Its well worth getting hold a a gliding flying manual they seem to have this stuff way better explained. To be honest from the glider pilots I have seen its taught alot better in gliding courses than most powered pilots get.

Yep. You use rudder and elevator because those are the only two flying surfaces that are almost certainly not stalled.

You don't use ailerons to correct the wing dip during the stall because your wings are stalled. Using the ailerons may worsen the situation. Although "modern" designs are so that the inboard portion of the wings stall first, and the outboard section last. So to an extent, in those designs, ailerons will remain active up to and into the stall.

You do use ailerons after you've broken the stall though. First roll to the nearest horizon, then pitch up to recover from the dive.

Don't pull up and roll at the same time though. This leads to the "wing root bending" effect, where the wing root on the upgoing wing is stressed because of both the pitch up and the rolling moment. In extreme cases this may lead to excess g stresses which don't register on a g meter or elsewhere, and thus hidden defects.
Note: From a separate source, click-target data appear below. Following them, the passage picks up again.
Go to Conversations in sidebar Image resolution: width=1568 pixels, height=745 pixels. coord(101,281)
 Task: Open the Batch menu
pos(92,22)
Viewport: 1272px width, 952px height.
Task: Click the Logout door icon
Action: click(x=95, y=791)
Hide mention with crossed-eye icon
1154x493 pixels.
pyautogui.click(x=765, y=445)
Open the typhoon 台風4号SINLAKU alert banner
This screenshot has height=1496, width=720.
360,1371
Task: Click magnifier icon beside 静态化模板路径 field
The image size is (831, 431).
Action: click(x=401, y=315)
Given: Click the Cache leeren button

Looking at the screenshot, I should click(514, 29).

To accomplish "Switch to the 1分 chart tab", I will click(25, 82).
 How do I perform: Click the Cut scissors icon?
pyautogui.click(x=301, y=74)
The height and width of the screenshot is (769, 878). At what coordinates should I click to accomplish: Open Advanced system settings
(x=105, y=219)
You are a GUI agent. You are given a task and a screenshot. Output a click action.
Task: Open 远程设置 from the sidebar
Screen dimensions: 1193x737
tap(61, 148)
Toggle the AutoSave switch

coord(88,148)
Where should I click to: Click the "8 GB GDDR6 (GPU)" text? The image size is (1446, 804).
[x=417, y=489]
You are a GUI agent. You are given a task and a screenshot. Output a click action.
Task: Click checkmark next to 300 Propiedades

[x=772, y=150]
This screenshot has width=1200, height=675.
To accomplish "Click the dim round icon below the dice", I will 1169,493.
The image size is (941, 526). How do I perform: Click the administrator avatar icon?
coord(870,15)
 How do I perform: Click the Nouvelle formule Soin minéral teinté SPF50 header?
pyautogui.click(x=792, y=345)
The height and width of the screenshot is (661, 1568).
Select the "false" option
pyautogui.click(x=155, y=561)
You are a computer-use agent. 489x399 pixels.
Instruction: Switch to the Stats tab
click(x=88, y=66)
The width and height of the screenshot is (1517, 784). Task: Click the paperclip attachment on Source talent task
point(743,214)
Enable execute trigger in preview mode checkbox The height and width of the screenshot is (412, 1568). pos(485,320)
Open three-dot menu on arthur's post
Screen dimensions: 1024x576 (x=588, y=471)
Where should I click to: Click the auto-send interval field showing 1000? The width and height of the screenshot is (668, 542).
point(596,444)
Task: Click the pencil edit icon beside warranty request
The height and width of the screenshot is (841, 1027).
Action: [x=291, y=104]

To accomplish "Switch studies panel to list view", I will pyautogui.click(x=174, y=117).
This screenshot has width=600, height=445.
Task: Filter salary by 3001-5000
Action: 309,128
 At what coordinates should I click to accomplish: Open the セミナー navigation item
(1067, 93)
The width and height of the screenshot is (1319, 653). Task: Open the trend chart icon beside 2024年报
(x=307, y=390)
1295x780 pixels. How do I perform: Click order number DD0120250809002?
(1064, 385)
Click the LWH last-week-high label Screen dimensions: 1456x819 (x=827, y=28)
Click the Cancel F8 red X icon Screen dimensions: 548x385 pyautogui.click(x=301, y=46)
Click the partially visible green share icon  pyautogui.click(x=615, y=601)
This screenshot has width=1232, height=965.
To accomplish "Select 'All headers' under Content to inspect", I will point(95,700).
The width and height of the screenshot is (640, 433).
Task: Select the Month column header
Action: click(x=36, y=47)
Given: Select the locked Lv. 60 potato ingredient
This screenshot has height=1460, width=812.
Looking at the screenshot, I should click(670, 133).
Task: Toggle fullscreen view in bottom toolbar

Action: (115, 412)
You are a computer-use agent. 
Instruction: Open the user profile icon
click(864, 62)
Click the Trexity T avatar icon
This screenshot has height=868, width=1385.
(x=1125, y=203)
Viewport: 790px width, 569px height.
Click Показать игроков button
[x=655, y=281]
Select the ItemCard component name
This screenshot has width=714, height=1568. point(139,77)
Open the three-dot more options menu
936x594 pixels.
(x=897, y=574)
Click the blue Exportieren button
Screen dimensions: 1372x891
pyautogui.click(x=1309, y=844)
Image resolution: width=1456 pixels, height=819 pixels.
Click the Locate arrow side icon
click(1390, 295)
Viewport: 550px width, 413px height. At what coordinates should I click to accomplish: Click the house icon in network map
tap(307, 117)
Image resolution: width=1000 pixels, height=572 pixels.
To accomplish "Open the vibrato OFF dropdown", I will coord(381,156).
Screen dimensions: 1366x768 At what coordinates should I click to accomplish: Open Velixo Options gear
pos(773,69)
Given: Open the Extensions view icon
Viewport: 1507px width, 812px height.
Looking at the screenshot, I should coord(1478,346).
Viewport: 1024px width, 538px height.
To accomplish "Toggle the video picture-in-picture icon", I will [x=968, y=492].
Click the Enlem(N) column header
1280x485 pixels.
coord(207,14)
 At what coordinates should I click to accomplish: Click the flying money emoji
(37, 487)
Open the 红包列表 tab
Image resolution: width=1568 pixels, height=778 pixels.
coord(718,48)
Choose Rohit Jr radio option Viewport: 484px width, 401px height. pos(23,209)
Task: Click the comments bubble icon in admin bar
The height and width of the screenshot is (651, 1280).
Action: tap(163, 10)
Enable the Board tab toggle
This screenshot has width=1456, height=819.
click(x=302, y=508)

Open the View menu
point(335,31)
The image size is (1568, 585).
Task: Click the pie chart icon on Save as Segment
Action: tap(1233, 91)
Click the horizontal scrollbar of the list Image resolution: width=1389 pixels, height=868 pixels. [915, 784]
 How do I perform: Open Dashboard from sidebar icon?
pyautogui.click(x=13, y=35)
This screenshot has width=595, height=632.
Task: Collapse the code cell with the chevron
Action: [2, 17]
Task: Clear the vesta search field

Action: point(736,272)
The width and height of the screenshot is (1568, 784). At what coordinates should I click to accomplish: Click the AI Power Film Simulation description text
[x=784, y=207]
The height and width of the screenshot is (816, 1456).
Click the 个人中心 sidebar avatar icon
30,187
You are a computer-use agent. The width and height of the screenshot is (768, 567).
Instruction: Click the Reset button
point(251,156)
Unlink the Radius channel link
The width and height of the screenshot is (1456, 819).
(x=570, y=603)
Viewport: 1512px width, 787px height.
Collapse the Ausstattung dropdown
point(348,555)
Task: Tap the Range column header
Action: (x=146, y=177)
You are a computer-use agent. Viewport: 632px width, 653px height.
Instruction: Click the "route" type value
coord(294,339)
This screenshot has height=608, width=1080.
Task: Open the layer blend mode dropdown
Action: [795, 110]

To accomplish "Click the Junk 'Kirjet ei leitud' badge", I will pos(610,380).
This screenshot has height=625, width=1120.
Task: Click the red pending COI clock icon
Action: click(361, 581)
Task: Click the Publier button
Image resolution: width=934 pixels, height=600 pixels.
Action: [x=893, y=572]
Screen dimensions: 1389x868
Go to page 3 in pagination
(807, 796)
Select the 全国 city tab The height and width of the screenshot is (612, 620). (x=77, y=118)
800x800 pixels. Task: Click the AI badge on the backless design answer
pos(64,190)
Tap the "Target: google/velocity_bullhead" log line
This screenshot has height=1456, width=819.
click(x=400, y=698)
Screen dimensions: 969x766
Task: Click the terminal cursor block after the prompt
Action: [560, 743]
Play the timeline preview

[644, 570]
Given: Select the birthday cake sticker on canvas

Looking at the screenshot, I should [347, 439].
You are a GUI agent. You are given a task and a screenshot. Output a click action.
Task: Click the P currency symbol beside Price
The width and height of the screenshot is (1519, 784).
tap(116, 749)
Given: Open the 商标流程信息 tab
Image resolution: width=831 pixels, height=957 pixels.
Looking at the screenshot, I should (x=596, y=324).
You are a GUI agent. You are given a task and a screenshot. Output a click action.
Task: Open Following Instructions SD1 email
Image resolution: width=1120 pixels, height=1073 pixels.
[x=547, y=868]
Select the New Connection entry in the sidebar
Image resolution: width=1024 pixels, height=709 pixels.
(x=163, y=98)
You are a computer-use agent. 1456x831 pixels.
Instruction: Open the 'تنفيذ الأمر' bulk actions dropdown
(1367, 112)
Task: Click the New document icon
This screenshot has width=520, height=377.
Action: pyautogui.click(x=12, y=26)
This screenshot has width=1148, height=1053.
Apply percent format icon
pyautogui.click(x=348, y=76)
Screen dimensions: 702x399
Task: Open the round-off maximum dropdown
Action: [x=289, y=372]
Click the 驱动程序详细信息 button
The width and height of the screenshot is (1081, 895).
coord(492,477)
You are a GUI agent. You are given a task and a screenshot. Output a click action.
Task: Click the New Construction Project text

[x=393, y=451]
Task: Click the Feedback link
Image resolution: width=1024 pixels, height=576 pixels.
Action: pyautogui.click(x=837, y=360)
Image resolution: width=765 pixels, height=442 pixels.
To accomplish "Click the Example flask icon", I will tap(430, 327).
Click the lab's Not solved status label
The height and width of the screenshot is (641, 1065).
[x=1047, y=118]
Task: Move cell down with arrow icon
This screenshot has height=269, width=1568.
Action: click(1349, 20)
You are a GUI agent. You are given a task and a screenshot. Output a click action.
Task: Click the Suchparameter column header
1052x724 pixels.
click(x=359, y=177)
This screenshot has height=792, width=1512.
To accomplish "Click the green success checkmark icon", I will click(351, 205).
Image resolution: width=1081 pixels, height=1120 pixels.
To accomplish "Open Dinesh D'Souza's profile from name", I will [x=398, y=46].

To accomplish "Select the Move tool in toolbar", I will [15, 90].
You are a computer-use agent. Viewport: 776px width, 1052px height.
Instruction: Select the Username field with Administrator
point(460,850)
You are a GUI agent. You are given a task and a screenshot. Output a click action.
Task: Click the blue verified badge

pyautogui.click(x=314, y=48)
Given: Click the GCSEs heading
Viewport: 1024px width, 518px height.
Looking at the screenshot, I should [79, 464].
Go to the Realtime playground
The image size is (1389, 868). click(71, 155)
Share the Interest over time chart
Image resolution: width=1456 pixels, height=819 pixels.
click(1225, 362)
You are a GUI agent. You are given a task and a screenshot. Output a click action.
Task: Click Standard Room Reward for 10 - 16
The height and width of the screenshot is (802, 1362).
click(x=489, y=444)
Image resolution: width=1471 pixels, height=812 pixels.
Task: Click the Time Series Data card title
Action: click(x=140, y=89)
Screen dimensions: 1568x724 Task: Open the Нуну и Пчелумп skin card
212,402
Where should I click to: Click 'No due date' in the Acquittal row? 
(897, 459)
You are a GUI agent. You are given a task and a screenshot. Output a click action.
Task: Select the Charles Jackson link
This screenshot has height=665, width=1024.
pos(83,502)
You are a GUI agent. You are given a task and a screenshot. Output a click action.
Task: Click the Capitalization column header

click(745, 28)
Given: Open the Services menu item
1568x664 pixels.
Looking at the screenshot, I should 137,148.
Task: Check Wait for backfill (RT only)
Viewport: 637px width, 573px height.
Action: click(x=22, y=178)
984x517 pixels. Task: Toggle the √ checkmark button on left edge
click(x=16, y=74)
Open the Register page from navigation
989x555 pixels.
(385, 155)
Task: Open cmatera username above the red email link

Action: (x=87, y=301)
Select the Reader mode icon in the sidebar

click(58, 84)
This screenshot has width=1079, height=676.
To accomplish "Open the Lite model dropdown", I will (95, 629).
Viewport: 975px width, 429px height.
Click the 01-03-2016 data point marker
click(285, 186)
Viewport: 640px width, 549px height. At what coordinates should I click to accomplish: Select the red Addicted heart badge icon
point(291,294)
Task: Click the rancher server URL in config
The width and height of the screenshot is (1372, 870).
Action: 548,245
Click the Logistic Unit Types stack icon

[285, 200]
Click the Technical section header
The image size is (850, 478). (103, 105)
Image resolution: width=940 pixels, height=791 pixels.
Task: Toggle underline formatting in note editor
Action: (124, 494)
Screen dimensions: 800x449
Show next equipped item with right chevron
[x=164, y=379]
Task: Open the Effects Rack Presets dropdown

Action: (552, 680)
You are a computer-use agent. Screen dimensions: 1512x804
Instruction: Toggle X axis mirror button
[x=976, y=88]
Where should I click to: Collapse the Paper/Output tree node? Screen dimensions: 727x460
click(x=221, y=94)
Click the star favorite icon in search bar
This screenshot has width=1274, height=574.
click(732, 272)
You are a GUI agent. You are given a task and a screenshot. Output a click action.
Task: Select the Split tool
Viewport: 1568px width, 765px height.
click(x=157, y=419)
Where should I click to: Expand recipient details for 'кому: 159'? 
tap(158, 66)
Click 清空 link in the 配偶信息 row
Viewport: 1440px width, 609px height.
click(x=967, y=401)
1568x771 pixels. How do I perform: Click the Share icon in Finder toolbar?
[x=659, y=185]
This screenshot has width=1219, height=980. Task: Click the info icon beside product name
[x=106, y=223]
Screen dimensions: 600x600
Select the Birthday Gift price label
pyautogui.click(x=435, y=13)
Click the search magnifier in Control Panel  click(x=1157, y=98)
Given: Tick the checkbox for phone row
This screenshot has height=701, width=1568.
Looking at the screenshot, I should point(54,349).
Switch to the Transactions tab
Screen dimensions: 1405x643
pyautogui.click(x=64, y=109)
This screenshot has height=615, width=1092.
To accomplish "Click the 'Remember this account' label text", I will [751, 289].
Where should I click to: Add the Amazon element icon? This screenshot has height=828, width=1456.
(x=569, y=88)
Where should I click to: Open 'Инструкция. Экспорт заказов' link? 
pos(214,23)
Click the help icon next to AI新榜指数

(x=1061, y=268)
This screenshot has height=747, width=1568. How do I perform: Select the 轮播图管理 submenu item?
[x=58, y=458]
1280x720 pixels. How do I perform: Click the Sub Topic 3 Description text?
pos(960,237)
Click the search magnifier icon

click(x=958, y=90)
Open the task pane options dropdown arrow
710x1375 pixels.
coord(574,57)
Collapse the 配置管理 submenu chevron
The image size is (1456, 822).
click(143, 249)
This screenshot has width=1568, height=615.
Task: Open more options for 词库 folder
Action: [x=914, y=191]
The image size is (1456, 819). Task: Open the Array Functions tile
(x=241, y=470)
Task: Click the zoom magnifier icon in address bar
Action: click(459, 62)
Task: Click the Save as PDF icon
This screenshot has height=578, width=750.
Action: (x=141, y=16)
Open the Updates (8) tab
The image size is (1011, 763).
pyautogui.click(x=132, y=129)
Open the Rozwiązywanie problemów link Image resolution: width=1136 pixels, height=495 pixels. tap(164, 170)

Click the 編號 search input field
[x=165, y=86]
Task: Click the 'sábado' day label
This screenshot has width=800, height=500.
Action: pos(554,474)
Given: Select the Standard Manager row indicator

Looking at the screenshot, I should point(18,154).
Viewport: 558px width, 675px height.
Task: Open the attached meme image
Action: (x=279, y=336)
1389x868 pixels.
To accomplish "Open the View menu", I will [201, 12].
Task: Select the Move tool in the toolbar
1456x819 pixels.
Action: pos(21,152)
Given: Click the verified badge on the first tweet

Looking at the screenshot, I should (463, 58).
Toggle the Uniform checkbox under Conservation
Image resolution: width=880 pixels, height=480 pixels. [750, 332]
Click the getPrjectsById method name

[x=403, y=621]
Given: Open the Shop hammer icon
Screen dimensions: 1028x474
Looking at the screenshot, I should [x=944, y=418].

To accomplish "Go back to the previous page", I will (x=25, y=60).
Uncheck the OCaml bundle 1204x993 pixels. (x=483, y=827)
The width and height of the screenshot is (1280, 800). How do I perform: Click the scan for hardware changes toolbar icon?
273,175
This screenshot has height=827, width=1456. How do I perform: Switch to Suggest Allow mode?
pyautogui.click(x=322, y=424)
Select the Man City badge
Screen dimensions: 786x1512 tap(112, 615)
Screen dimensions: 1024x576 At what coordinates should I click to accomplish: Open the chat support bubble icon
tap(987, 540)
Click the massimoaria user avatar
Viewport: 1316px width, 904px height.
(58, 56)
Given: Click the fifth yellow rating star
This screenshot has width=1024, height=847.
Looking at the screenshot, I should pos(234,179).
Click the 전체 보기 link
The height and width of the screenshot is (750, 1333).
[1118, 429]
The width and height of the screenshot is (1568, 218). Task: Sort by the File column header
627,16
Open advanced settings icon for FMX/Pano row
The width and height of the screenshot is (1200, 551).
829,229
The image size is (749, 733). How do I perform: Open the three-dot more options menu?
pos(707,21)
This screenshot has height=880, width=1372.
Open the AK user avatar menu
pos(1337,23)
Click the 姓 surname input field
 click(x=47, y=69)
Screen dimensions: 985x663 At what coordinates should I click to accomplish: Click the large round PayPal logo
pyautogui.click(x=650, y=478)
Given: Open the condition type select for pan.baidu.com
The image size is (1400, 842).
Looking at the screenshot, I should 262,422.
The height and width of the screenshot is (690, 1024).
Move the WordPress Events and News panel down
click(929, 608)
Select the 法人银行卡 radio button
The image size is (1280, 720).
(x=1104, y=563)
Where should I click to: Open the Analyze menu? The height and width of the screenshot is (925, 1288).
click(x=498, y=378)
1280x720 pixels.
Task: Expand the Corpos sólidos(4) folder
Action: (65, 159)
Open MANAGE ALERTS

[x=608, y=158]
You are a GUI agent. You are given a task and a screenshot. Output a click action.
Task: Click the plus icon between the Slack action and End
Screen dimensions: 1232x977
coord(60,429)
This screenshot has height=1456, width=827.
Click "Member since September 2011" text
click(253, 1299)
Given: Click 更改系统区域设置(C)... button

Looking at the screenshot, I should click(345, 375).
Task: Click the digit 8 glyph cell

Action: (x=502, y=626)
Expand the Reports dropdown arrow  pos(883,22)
Probably not relevant when you do a proper recovery from a simple 1G/S&L stall in a well-behaved aircraft, but good training for aerobatics and/or stall recovery in nasty types.

Keep the aircraft in balance with rudder - don't be tempted to 'pick up the wing' or 'stop any wing drop'. That teaching went out years ago (except perhaps where dinosaurs still roam..).

Full power and control column centrally forward until the stall ident stops.

Then and only then, roll wings level and recover from the descent.

I'm with Beagle. Rudder isn't there to provide roll control. It's a *yaw* control - so use it for that.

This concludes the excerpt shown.